This is part of a series of Leetcode solution explanations (index). If you liked this solution or found it useful, please like this post and/or upvote my solution post on Leetcode's forums.


Leetcode Problem #473 (Medium): Matchsticks to Square


Description:


(Jump to: Solution Idea || Code: JavaScript | Python | Java | C++)

You are given an integer array matchsticks where matchsticks[i] is the length of the ith matchstick. You want to use all the matchsticks to make one square. You should not break any stick, but you can link them up, and each matchstick must be used exactly one time.

Return true if you can make this square and false otherwise.


Examples:

Example 1:
Input: matchsticks = [1,1,2,2,2]
Output: true
Explanation: You can form a square with length 2, one side of the square came two sticks with length 1.
Visual: Example 1 Visual
Example 2:
Input: matchsticks = [3,3,3,3,4]
Output: false
Explanation: You cannot find a way to form a square with all the matchsticks.

Constraints:

  • 1 <= matchsticks.length <= 15
  • 0 <= matchsticks[i] <= 10^9

Idea:


(Jump to: Problem Description || Code: JavaScript | Python | Java | C++)

At first glance, this problem seems rather straightforward: find the total length of the matchsticks in M, figure out how long each side of the square must be, then find every combination of matchsticks that can add up to side. If four unique sets of matchsticks each add up to side, then we can return true.

The fact that the constraint upon the only imput is so low would seem to suggest that an O(2^N) solution is appropriate. There are, however, a few things we can do to optimize this process. The first key realization is that we can, in fact, use a greedy approach.

Consider the case of M = [1,1,1,2,2,2,3]. In this case, we can easily see that the total is 12 and thus side = 3. If we were to start iterating through M to find multiples of 3, we'd first group together the first three elements and then also find the last element, but be unable to make two more 3s from the middle elements of M. This would perhaps suggest that a greedy approach will not work, because it's readily apparent that we need to save the 1s to pair up with the 2s to make three of the four sides.

But that also suggests the solution, which is that we can use a greedy approach if we iterate through M in descending order.
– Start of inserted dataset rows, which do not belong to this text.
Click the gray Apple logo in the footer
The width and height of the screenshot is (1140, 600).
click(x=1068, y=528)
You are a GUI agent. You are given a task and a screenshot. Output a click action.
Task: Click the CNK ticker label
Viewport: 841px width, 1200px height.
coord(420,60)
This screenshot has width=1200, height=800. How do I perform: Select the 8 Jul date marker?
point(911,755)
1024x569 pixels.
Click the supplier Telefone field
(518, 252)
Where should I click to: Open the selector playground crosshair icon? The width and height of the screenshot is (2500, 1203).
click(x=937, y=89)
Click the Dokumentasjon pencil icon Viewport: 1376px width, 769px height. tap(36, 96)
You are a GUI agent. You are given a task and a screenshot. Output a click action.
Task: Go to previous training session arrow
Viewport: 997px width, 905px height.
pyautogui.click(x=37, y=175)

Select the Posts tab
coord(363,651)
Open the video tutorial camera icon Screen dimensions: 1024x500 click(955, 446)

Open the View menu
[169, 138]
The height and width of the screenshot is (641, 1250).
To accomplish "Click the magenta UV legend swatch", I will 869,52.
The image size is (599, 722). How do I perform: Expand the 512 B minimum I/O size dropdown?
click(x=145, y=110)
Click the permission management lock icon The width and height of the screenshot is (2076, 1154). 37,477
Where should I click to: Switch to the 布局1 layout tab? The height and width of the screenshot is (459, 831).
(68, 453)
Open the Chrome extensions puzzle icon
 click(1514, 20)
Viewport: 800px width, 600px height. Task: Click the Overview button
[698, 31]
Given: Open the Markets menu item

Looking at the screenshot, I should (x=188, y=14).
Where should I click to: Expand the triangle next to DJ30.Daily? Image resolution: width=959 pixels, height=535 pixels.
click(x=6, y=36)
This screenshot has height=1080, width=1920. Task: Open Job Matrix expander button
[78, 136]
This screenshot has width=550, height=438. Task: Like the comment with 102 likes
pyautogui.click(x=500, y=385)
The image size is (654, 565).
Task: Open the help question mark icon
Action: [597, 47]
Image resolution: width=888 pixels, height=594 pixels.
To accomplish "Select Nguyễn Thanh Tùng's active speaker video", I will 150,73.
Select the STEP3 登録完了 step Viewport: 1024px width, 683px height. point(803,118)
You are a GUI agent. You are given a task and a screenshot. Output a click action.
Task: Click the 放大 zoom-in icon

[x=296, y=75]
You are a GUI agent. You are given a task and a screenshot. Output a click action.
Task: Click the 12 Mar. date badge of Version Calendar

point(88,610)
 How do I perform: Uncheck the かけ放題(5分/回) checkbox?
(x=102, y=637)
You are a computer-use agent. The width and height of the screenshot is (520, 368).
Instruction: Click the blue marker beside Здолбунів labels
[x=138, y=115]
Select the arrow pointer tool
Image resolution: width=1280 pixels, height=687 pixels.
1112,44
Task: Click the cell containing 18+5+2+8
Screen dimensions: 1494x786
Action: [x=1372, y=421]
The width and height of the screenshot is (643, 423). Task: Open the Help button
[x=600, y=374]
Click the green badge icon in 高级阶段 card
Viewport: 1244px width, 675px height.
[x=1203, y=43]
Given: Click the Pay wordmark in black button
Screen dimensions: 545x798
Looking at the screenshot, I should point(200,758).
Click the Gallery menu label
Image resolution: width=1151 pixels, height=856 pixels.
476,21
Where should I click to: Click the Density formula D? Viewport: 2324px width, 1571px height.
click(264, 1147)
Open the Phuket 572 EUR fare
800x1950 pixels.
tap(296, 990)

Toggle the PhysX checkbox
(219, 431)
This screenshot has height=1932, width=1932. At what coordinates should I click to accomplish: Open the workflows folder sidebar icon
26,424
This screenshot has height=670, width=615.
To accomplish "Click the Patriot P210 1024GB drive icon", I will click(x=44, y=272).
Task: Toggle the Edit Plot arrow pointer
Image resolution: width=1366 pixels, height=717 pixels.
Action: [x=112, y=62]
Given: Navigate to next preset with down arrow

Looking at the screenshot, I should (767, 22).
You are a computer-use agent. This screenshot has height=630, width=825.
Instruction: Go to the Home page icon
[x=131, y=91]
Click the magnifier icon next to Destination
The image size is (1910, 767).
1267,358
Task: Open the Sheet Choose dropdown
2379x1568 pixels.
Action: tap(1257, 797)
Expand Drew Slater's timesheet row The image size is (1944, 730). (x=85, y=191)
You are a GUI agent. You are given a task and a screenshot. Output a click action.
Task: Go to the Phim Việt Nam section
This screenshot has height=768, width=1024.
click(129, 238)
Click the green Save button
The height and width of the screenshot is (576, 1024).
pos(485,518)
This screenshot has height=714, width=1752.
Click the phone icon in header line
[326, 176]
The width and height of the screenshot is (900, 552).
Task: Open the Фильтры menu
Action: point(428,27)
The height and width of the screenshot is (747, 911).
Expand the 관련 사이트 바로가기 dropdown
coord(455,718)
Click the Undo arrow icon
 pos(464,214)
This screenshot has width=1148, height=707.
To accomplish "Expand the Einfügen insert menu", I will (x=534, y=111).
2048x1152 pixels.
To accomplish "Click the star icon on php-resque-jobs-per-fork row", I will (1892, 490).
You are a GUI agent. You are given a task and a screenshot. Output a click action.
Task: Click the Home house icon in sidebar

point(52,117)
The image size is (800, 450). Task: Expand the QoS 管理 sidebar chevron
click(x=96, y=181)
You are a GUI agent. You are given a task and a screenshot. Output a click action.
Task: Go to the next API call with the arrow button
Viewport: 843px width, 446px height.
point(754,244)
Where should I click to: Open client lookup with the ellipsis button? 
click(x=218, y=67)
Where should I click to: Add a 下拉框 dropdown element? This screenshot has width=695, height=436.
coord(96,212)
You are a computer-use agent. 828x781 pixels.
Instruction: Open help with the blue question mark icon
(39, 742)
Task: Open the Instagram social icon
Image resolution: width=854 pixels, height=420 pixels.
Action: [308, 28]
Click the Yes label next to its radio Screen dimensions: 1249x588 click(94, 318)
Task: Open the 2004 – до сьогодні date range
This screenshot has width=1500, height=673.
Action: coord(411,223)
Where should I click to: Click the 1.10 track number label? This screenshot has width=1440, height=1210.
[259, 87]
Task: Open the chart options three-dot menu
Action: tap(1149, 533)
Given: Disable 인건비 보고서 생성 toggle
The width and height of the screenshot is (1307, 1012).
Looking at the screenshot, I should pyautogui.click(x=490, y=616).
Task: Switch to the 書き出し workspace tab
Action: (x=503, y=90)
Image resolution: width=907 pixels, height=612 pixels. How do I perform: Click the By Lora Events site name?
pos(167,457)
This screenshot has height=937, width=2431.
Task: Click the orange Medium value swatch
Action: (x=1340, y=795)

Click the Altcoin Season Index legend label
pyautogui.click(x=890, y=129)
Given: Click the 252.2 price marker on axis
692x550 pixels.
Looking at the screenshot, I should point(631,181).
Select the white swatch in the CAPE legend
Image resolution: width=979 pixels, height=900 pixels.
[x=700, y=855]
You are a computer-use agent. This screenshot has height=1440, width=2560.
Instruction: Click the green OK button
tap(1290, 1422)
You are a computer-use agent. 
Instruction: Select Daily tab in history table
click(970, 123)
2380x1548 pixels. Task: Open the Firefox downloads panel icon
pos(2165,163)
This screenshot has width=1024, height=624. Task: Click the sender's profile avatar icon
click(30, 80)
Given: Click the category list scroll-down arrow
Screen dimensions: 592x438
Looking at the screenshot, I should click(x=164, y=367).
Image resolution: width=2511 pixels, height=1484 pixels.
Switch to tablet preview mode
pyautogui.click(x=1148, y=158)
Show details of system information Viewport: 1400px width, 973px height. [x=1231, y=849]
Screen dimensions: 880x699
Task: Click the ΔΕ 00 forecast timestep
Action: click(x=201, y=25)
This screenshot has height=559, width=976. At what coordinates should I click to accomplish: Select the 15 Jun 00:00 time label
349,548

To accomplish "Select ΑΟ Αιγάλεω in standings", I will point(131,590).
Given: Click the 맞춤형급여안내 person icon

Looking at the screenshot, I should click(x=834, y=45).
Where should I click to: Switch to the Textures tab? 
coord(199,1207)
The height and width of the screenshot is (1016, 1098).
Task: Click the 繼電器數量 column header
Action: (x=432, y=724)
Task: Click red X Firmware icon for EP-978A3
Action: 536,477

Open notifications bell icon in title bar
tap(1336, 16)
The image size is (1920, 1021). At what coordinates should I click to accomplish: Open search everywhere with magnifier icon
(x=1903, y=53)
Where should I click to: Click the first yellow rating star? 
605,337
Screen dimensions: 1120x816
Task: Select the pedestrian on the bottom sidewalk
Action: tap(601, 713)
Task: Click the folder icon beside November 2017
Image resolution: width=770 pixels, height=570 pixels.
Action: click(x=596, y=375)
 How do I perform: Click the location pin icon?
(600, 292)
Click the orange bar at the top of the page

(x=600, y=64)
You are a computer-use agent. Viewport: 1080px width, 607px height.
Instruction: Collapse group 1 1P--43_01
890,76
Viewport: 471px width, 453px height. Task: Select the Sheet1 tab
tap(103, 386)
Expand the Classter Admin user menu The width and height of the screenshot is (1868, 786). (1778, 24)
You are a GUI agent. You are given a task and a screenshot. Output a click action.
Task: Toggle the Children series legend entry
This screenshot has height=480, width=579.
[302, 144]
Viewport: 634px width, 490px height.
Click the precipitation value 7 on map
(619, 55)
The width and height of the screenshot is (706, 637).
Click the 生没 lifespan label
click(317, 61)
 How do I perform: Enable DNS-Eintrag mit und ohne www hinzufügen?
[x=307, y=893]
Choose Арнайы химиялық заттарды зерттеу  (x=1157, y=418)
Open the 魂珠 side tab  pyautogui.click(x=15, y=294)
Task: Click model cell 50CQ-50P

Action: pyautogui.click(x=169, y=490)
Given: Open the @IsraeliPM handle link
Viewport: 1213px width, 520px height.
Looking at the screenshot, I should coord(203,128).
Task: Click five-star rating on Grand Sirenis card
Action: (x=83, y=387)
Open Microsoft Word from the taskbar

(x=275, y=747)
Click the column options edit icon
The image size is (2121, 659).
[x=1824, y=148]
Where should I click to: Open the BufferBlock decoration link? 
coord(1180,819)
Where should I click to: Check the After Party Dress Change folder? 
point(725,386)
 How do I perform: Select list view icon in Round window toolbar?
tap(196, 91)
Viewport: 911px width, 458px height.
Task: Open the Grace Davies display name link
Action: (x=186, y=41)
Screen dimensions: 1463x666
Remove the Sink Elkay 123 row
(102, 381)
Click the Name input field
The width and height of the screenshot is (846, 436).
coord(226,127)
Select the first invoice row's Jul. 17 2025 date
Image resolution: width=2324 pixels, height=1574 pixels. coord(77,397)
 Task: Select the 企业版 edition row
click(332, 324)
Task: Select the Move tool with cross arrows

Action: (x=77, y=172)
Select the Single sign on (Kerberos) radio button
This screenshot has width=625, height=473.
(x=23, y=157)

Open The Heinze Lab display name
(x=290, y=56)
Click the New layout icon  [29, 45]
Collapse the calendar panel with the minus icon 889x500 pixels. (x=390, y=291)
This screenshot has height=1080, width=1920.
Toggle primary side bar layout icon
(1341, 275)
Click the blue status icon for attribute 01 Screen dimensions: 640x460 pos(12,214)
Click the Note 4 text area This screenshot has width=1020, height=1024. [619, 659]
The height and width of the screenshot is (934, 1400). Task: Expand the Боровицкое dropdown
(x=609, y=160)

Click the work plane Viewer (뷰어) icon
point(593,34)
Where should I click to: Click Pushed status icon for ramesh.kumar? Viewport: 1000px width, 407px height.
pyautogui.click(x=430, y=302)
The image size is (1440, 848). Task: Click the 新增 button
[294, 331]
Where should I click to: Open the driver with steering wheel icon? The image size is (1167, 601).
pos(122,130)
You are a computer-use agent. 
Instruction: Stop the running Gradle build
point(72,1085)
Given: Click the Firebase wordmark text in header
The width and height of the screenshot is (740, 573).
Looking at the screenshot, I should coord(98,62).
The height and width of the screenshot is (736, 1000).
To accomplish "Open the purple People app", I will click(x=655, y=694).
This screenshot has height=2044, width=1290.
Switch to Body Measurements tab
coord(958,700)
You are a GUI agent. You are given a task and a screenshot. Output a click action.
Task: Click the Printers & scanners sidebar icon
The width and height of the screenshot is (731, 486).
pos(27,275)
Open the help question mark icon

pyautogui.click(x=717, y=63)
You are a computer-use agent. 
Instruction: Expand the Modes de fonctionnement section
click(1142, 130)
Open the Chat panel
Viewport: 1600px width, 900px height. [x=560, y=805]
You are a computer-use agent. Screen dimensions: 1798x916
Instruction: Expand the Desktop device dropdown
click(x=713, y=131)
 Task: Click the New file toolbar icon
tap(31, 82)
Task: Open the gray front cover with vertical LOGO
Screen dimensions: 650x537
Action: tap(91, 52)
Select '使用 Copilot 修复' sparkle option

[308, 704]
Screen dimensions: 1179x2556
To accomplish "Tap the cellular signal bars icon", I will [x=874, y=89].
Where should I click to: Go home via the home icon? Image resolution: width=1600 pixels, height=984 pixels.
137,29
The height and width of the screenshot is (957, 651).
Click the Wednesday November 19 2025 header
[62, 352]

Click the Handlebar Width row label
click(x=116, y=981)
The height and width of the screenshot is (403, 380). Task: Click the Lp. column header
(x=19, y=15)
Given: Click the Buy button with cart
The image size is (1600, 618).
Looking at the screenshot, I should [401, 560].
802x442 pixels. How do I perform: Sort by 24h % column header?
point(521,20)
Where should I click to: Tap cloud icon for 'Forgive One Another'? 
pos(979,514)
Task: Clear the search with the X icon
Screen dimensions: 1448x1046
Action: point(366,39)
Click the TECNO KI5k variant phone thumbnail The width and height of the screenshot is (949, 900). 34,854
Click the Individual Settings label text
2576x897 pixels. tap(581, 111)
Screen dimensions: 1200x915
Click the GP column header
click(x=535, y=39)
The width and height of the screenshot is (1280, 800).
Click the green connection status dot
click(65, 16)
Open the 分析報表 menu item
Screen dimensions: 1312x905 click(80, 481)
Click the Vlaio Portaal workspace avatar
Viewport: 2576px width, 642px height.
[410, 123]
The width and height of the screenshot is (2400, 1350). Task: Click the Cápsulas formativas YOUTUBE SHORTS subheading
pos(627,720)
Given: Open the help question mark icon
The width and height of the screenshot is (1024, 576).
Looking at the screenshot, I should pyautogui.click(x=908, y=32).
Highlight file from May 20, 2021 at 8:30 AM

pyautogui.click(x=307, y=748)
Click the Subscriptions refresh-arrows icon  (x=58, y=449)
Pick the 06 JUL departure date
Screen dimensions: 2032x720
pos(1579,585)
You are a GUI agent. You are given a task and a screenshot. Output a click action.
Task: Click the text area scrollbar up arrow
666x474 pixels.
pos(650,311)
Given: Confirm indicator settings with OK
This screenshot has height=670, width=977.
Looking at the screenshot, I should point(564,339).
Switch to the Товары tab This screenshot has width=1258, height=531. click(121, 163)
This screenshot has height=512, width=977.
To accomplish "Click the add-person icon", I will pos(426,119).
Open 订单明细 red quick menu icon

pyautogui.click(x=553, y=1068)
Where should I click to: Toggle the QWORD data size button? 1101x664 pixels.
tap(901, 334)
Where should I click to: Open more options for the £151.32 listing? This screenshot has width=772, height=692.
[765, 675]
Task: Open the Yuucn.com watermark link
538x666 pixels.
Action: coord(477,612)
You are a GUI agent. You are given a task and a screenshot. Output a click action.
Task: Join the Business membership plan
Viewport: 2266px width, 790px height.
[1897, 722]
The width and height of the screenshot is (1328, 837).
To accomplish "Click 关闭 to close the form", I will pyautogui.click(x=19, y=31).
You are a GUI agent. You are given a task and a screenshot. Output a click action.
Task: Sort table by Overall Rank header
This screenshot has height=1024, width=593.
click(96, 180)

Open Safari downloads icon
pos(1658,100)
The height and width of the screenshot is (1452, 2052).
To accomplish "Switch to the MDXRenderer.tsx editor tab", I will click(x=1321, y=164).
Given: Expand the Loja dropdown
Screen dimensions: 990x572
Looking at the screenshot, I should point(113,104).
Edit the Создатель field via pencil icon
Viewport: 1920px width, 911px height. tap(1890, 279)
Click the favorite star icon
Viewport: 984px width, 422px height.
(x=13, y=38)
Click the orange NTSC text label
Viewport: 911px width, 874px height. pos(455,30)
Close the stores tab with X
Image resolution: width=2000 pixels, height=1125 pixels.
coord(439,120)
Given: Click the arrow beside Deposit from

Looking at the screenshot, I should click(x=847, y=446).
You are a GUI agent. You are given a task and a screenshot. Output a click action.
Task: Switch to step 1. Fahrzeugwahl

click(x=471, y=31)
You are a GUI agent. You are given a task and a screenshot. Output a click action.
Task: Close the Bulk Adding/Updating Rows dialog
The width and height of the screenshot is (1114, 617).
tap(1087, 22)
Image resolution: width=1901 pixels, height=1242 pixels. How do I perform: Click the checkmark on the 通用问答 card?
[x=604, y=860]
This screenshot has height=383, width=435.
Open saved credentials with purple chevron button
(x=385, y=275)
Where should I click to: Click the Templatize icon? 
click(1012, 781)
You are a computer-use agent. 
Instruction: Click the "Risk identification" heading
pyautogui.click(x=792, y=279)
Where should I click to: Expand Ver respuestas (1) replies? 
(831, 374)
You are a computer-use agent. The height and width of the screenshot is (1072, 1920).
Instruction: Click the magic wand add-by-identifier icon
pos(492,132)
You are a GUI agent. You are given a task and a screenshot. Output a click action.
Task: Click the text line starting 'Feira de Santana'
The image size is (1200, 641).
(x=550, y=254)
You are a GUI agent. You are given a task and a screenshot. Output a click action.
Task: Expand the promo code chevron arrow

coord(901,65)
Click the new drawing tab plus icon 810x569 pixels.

That way, each 2 will naturally seek out its matching 1 before we could ever attempt to match the 1s together in a less efficient manner.

That means that we can just use a recursive backtracking helper (btrack) to help find the side groups in M. But first, we can take care of some edge cases: If the total sum of M is not divisble by 4, or if any single matchstick in M is longer than the calculated side, then a solution is impossible and we should return false.

As for our recursive helper, it will need to iterate through the sorted M multiple times, attempting to build up groups that match side. We'll also keep track of how many groups we've found (done), and whenever we find a match, start btrack back at the beginning with done incremented.

(Note: When incrementing done and starting the recursive helper over, we can start at index 1 instead of index 0 because M[0] will always be a part of the first grouping.)

Once we've finished 3 groups, we can go ahead and return true, because we know that the remaining pieces must add up to side. If at any point we reach the end of M without finishing the current group, however, we should return false.

When attempting to add a piece to the current group, we can obviously skip pieces that are larger than the remaining space, as well as pieces that have already been used. Normally, this would require some kind of additional array or set to keep track of the used pieces, but we can use an in-place approach with M and just replace the used values with a value larger than side. This will simplify the check to skip elements to just one conditional.

(Note: If you don't want to modify the input, you could use a single integer and bit manipulation to achieve the same result in O(1) space. Sorting M will still take O(N) space if you don't want to modify M, however, and in any case, we'll be using O(N) space for the recursion stack.)

If an attempted piece turns out to be unsuccessfully and we're returned back up the recursion stack, we should remember to backtrack the current index (i) of M to its previous value (num).

  • Time Complexity: O(2^N) where N is the length of M for the attempted combinations of elements in M
  • Space Complexity: O(N) for the recursion stack

Implementation:

Java makes it more complicated to reverse sort a primitive array, so we can just use a simple sort and then iterate through M backwards instead.


Javascript Code:


(Jump to: Problem Description || Solution Idea)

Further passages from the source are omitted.